Chapter 6: Partitioning (Sharding)
Partitioning Strategies
| Strategy | Pros | Cons |
|---|---|---|
| Key-range | Efficient range queries | Hotspot risk on sequential keys |
| Hash | Even distribution | No range queries |
| Compound | First part hashed, rest sorted | More complex, best of both |
Secondary Index Partitioning
- Local (document-based): Each partition indexes its own data. Writes simple, reads scatter-gather.
- Global (term-based): Index partitioned by term. Reads efficient, writes update multiple partitions.
Rebalancing
- Fixed partition count: More partitions than nodes. Redistribute on node changes. (Riak, Elasticsearch)
- Dynamic: Split/merge based on size. (HBase, RethinkDB)
- Proportional to nodes: Fixed partitions per node. (Cassandra)
Request Routing
- Round-robin to any node (node forwards if needed)
- Routing layer (partition-aware proxy)
- Client-aware (client knows partition map)

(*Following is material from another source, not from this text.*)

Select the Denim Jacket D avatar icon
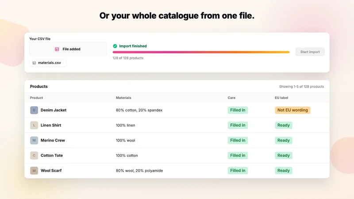The width and height of the screenshot is (354, 199). pyautogui.click(x=34, y=110)
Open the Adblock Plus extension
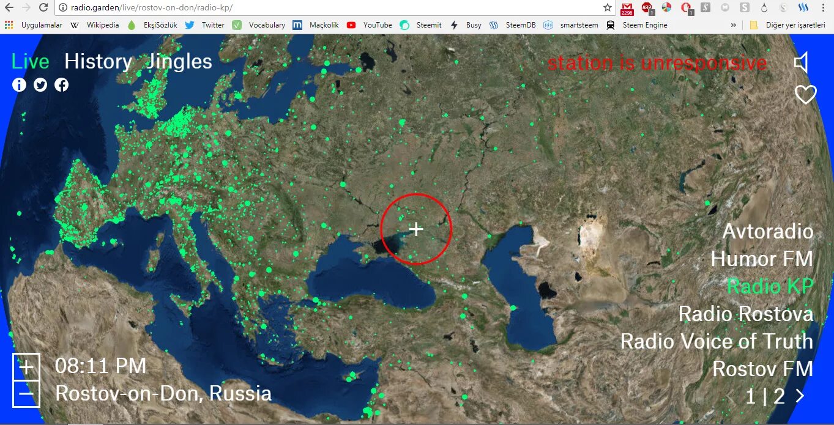The height and width of the screenshot is (425, 834). click(647, 9)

- ZooKeeper: Authoritative partition → node mapping. Used by HBase, Kafka.
Chapter 7: Transactions
Isolation Levels (Weakest → Strongest)
| Level | Prevents | Allows | Implementation |
|---|---|---|---|
| Read Committed | Dirty reads, dirty writes | Non-repeatable reads, lost updates | Row locks + old value copy |
| Snapshot Isolation | + Non-repeatable reads | Write skew, phantoms | MVCC (multi-version) |
| Serializable | Everything | Nothing | 2PL, serial execution, or SSI |
Concurrency Anomalies
| Anomaly | Description | Example |
|---|---|---|
| Dirty read | See uncommitted data | Reading half-written transfer |
| Dirty write | Overwrite uncommitted data | Two buyers "winning" same item |
| Lost update | Read-modify-write race | Two concurrent counter increments |
| Write skew | Decision based on stale read | Two doctors both going off-call |
| Phantom | New rows change query result | Meeting room double-booking |
Serializable Implementations
- Serial execution: Single thread, in-memory. Fast but limited throughput. (VoltDB, Redis)
- Two-Phase Locking (2PL): Shared/exclusive locks held until commit. Strong but slow, deadlock-prone.
- SSI (Serializable Snapshot Isolation): Optimistic — execute freely, detect conflicts at commit. Best performance for read-heavy workloads. (PostgreSQL 9.1+)
Chapter 8: Troubles with Distributed Systems
The Three Unreliabilities
Networks: Async packet networks — no delivery guarantee, no timing guarantee. Cannot distinguish crash from network delay. Timeouts are the only failure detector, but no correct timeout value exists.
Clocks:
- Wall clocks: Can jump backward (NTP correction). Never use for ordering events.
- Monotonic clocks: Safe for elapsed time, not cross-node comparison.
- Quartz drift: ~200ppm → 6ms error every 30 seconds.
Processes: GC pauses, VM suspension, page faults — threads stop without warning. A paused node doesn't know time passed.
Key Principles
- Fault ≠ failure: Design for partial failures. Some nodes work while others don't.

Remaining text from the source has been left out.